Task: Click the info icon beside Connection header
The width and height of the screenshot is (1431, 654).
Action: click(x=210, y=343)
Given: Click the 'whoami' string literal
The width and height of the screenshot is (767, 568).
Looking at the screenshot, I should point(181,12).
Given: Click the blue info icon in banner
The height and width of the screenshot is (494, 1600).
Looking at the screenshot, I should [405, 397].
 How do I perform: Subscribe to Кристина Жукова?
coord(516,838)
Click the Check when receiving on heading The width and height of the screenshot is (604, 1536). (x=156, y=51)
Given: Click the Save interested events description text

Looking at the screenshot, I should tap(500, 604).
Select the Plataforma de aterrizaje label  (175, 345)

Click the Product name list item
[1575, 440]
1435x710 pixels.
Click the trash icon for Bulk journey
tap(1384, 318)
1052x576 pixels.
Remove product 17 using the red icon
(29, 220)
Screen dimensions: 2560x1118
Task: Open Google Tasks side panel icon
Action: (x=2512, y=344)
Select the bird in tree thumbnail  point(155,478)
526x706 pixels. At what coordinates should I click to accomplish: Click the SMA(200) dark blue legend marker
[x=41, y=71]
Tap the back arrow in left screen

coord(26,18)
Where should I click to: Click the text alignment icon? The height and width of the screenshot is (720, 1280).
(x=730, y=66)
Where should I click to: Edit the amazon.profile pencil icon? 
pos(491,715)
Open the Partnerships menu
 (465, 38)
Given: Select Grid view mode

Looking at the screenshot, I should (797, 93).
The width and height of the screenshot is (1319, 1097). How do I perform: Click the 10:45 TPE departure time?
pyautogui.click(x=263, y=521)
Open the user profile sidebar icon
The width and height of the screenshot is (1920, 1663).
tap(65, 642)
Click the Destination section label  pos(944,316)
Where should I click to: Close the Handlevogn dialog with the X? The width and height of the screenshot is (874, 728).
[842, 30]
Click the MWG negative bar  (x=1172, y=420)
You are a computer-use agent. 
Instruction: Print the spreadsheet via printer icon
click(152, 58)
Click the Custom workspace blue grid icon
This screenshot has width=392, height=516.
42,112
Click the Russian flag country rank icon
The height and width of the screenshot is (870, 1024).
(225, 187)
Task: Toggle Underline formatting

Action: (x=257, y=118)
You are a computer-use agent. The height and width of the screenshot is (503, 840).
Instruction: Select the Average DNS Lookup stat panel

» **Problem to work on**
Using the listing above, gather each line that holds the string "label" and copy it.

» **Exercise solution**
Select the Plataforma de aterrizaje label  (175, 345)
Click the Destination section label  pos(944,316)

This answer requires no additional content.